# Estratto del testo

----------------

Le conversazioni su WhatsApp e gli SMS possono essere usati come prova nei procedimenti fiscali e penali, anche senza intercettazioni ufficiali. A stabilire tutto ciò è stata una nuova sentenza della Corte di Cassazione del 18 gennaio scorso, la quale dunque mette a disposizione un nuovo strumento sia per la Guardia di Finanza che per l’Agenzia delle Entrate. C’è però da tenere conto di un aspetto importante: l’uso dei messaggi della piattaforma di proprietà di Meta in quanto elemento di prova, vale solo nel caso in cui l’autenticità non venga messa in discussione da chi è coinvolto nel procedimento.
Screenshot e valore legale: cosa dice la legge
Uno degli aspetti più rilevanti della sentenza riguarda la validità degli screenshot delle conversazioni. Anche se un messaggio è stato cancellato dall’autore, una foto della chat salvata da un altro partecipante può valere come prova documentale.
Perché una conversazione WhatsApp possa essere considerata una prova valida, deve rispettare alcuni criteri:
- Il messaggio deve provenire da un dispositivo identificabile;
- Non deve essere alterato o modificato;
- Deve essere acquisito in modo corretto, senza manipolazioni.

----------------

# Cosa fare
Continua l'articolo sui messaggi WhatsApp come prova nei procedimenti fiscali e penali, a partire dall'ultima voce dell'elenco dei criteri.

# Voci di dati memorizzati
----------------

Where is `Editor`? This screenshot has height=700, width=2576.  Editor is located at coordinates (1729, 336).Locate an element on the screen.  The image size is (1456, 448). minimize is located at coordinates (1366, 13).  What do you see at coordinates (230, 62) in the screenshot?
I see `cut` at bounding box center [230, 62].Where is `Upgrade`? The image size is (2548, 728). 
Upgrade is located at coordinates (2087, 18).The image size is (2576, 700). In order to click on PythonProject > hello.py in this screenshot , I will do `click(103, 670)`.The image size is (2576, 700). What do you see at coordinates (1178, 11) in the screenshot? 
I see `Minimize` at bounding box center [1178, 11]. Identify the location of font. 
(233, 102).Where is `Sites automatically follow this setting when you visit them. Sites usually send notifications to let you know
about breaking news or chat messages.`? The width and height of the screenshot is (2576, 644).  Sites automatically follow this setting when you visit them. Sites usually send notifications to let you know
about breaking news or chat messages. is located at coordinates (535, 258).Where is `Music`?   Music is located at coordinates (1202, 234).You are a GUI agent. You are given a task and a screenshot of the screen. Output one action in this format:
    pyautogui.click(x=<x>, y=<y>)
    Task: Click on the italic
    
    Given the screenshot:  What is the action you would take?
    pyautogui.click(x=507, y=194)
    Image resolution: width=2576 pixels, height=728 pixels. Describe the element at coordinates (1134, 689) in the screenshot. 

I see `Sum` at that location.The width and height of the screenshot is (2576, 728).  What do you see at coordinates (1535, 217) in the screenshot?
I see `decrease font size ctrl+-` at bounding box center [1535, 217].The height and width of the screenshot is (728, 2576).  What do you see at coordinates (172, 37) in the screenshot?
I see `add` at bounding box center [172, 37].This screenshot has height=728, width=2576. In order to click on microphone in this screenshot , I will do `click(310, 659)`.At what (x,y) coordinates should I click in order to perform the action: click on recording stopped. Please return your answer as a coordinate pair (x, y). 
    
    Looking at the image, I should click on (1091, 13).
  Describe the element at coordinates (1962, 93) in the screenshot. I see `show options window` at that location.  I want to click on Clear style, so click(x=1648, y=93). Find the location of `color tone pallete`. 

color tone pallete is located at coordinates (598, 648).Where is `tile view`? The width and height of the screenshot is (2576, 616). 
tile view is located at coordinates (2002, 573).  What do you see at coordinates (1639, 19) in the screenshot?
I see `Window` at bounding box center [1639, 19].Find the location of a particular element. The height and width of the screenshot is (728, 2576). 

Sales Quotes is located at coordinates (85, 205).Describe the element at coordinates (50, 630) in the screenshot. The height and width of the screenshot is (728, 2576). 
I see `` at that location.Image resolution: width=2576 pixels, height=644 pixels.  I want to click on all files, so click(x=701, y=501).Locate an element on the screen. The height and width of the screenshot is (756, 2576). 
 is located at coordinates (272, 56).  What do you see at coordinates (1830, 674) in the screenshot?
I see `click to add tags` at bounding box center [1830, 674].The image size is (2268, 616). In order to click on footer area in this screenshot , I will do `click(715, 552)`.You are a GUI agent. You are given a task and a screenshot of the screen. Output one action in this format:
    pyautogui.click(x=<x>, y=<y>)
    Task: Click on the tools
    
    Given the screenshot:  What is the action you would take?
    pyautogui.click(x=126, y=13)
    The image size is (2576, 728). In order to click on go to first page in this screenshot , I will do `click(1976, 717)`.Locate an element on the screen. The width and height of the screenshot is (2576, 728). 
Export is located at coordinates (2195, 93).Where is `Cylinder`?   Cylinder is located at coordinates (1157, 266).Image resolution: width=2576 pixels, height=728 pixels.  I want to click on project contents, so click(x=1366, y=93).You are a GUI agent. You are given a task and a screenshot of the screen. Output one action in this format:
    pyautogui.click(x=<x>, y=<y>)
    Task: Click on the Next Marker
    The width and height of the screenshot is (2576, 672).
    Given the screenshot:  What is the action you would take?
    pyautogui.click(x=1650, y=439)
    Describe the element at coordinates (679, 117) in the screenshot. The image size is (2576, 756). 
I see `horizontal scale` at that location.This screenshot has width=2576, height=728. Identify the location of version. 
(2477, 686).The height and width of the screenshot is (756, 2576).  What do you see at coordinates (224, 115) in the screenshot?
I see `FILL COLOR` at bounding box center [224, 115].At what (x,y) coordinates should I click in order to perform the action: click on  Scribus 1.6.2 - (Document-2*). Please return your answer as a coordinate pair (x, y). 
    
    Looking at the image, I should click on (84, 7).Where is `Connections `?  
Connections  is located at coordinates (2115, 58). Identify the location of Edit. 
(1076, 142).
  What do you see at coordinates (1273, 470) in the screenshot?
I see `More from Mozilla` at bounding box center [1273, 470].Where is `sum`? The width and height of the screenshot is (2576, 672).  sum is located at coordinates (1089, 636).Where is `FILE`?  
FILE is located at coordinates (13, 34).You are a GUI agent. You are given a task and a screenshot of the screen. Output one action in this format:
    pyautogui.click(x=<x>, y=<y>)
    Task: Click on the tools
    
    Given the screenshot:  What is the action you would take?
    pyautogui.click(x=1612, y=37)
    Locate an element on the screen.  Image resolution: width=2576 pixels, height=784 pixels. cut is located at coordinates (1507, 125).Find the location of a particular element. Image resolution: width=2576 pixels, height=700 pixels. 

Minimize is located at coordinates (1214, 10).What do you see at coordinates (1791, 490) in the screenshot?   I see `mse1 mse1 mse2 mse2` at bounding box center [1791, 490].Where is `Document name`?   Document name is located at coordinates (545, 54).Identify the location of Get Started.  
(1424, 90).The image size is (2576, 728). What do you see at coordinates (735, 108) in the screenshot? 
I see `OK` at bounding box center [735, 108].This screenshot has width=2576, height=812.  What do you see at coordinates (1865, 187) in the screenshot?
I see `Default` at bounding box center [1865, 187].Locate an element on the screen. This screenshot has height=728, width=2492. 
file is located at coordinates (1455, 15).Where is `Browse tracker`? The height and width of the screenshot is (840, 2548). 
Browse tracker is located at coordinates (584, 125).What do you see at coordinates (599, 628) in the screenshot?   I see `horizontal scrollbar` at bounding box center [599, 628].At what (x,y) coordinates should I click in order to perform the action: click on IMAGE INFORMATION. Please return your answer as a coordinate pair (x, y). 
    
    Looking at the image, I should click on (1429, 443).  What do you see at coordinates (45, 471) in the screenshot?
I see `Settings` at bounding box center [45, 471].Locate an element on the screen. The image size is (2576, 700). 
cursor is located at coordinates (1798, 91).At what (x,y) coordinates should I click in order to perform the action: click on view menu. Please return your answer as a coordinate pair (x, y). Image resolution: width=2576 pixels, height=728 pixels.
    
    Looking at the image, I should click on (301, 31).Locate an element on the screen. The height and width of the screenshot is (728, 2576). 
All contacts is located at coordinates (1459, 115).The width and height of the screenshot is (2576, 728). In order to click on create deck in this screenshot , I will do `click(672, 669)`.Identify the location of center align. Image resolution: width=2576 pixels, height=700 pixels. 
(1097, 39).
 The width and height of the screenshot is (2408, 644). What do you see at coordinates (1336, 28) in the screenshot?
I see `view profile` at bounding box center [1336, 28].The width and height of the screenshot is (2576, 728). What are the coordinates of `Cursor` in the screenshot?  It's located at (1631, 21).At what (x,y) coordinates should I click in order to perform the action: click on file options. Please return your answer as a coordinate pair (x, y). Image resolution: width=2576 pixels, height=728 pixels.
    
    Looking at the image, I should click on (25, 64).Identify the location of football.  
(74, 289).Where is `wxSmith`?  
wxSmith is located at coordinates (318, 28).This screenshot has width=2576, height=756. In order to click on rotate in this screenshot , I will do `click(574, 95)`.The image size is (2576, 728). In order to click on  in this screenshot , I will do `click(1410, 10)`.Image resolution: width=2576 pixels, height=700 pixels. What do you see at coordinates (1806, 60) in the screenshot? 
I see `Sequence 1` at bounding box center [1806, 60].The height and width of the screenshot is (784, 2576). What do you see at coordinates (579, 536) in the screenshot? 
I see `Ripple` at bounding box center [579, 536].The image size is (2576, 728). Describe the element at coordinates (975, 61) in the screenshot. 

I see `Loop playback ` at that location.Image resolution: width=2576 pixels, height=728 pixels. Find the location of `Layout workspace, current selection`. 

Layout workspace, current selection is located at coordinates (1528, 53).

----------------

# Soluzione
Nel caso in cui sorgano dubbi sull’autenticità, può essere richiesta una perizia tecnica per verificare la provenienza e l’integrità delle chat.
WhatsApp ecco come può essere usato nelle indagini e verifiche fiscali
Nel settore fiscale, la prova documentale ha un peso significativo, spesso maggiore delle testimonianze. Le fiamme gialle avranno modo di analizzare i dispositivi di un privato e i documenti per far venire alla luce delle attività contabili parallele o anche prove di evasione fiscale. Lo stesso discorso vale anche per quanto riguarda le aziende. Conta poco dunque il fatto che i telefoni siano dispositivi personali. Questo garantirà agli investigatori di poter accedere ai messaggi durante perquisizioni o controlli, utilizzandoli come elemento chiave nelle indagini.
Se una chat WhatsApp viene contestata, ecco cosa accade
Se una delle parti in giudizio disconosce l’autenticità di un messaggio, lo screenshot da solo potrebbe non essere sufficiente. In questo caso, diventano necessari ulteriori elementi di verifica, come:
- Il deposito del dispositivo originale, da cui è stato tratto il messaggio;
- Una perizia forense, che attesti che il contenuto della chat non è stato modificato;
- Il recupero dei dati originali, per confermare che la conversazione esisteva realmente.
Senza questi elementi, il messaggio rischia di non avere alcun valore probatorio nel processo.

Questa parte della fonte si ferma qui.